As the sensors did their work a picture emerged of the body down to the molecular level.
She found the corruption instantly, and wrinkled her nose despite herself. There was an almost microscopic hole in the back of his skull. Inside the head was a small orb of metal. From it, tendrils spread throughout the brain. Dark areas indicating cellular necrosis surrounded the tendrils.
There was nothing left of the man who had been the administrator. At the end, he had been as much a puppet as the strange creatures being herded into Sixpoint Stadium.
Are we all so small to be manipulated and used this way?
The administrator’s mouth dropped open suddenly and a hissing sound emerged as air was forced from his lungs. The body jerked as it spastically drew in abbreviated breaths. Then its head turned in a gruesome approximation of life and stared directly at Talia’s Aspect.
She felt a chill in her natural human body, buried so far under the surface.
The corpse emitted a wet-sounding gurgle that carried barely recognizable words. “They are gone.”
At first Talia was too stunned to respond. Seconds ticked by. “Yes.”
“They will return.”
“What are you?”
“Female projection, what are you? I carry a message for the gods of mankind only.”
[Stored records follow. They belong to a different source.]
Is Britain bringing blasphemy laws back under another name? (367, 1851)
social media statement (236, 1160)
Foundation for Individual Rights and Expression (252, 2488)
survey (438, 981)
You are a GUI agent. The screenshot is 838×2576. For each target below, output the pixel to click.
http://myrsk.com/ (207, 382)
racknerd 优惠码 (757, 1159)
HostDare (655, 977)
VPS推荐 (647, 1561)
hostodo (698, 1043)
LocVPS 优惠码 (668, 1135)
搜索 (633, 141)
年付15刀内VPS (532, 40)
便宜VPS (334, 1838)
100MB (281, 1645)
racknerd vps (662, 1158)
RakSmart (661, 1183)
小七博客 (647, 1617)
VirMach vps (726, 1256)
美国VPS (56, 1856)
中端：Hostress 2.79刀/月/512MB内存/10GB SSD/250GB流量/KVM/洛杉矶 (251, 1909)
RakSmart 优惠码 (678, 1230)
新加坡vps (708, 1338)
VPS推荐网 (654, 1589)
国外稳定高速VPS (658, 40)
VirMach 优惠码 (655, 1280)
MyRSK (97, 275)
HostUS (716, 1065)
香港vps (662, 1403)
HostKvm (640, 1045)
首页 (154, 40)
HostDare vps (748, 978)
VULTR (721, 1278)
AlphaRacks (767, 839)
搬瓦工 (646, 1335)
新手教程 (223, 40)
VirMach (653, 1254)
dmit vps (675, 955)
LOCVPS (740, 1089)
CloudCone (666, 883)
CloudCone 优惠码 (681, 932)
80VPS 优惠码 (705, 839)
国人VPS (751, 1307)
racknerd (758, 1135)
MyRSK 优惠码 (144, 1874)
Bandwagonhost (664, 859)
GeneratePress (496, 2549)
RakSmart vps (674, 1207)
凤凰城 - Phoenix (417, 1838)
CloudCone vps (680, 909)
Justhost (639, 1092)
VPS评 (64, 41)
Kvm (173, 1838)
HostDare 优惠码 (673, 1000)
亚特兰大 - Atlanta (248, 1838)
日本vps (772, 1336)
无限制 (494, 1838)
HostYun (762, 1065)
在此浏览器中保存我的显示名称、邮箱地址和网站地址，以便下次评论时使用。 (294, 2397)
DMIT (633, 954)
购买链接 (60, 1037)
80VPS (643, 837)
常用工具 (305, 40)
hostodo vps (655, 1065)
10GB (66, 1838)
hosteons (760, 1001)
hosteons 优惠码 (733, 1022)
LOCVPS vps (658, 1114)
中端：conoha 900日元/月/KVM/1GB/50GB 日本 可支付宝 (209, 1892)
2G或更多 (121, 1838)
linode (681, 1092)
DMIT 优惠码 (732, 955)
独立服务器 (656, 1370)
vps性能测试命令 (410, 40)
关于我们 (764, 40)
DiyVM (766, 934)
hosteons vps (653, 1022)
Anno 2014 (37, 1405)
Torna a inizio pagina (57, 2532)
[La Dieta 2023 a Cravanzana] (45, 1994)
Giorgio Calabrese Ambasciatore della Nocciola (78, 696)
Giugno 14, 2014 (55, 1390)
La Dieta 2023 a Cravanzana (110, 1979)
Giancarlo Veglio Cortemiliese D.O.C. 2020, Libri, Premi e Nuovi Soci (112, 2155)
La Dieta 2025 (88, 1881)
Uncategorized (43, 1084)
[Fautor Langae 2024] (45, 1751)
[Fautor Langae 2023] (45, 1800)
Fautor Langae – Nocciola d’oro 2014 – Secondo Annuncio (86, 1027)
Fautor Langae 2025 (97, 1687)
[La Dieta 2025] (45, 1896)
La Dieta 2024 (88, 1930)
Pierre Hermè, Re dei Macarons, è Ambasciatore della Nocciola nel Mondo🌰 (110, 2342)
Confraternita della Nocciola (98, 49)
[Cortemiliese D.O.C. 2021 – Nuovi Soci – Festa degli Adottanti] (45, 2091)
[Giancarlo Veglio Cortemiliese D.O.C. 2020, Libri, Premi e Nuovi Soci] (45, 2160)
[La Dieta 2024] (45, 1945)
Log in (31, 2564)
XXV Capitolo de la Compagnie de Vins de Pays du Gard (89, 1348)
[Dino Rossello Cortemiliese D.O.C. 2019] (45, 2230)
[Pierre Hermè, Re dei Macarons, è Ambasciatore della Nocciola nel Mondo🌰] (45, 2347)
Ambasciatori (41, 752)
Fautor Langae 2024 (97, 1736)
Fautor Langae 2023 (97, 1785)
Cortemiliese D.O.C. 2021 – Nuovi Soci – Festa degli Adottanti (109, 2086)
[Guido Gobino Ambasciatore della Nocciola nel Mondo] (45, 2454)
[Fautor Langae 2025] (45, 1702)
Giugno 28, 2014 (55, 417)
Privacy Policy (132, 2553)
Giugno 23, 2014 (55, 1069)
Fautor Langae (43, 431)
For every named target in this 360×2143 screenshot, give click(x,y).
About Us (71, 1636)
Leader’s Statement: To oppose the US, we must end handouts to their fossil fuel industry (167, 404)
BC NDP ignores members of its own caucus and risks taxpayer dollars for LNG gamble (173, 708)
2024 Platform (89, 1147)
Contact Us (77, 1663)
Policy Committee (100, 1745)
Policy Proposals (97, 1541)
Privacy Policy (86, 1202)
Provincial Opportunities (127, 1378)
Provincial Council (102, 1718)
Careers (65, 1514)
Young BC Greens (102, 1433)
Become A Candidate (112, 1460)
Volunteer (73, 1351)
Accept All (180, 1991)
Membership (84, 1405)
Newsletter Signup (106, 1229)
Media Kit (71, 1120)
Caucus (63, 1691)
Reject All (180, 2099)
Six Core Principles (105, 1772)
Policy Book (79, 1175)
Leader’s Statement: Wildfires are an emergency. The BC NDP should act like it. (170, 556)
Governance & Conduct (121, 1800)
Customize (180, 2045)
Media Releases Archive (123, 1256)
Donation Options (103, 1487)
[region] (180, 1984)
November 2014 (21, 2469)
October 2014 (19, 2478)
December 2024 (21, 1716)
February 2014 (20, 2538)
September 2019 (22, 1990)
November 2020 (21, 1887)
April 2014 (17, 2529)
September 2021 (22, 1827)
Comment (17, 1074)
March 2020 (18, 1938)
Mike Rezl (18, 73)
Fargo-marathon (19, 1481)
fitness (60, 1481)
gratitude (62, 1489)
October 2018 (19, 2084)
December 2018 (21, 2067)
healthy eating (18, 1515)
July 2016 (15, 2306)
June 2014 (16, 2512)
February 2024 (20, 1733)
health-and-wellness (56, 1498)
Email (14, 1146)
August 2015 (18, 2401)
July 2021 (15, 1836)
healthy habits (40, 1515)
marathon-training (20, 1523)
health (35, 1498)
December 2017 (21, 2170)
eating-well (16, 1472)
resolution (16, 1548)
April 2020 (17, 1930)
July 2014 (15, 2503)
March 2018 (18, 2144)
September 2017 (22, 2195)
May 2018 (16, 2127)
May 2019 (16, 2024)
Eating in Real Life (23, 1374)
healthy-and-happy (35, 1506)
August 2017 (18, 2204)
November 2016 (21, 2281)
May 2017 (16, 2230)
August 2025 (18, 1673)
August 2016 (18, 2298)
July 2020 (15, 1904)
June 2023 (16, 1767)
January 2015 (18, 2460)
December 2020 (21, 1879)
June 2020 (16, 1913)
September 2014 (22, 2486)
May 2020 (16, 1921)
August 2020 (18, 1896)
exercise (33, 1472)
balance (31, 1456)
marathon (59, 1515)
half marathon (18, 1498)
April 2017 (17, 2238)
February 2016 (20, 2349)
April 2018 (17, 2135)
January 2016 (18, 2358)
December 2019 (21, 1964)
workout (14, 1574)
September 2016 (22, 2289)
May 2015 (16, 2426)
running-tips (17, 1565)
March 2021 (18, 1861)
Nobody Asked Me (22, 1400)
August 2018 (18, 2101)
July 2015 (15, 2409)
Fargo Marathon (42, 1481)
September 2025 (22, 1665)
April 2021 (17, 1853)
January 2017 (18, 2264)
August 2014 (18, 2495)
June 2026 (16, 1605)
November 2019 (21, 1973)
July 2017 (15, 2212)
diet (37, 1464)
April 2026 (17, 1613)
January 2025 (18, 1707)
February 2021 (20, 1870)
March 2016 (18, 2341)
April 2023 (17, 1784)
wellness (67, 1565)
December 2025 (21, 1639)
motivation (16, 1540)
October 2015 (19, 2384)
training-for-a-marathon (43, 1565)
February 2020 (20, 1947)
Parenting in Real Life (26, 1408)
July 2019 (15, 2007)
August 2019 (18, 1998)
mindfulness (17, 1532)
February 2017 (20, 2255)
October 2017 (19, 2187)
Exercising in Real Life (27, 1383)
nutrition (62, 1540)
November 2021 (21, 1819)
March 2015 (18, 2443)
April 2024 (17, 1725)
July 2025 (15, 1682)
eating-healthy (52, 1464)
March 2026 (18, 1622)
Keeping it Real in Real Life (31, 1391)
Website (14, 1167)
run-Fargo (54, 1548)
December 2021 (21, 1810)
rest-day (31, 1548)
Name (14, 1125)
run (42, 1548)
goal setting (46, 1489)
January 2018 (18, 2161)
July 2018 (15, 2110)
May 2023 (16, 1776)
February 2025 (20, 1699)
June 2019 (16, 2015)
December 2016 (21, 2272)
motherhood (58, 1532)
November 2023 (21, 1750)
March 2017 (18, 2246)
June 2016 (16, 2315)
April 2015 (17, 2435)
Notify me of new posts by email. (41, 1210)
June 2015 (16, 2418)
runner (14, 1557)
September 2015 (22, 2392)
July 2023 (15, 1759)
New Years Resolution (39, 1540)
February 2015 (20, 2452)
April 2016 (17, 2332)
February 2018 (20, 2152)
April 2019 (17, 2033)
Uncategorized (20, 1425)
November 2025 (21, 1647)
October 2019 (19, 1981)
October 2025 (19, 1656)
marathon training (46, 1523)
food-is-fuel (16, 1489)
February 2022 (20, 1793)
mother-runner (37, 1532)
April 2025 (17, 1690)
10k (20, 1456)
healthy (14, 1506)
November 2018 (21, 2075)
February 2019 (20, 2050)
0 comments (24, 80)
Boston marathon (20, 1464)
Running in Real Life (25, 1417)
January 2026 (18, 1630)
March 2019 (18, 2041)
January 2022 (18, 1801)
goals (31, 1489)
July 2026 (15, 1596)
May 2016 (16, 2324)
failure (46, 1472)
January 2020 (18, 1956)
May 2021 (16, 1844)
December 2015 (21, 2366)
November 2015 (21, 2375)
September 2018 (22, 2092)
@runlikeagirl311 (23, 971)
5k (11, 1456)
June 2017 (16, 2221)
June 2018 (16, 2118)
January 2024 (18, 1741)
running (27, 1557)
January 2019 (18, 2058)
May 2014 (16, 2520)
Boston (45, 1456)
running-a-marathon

“I am a creation of one of those gods. With his dying breath, Tower bestowed upon me the powers necessary to defend The City.”
The body was silent as whatever guiding power that animated its movements processed the information.
“I will speak,” it said at last. “I am the remnants of Faraway, uncorrupted, hidden from the Otrid and its allies. I bear knowledge you will need, City protector.”
As soon as the name “Faraway” emerged from the bloody lips of the administrator’s corpse, Talia pulled the full focus of her attention into the room. She powered up a series of weapons in the microdrones that surrounded her Aspect and called every nearby battle drone and servitor robot to her side.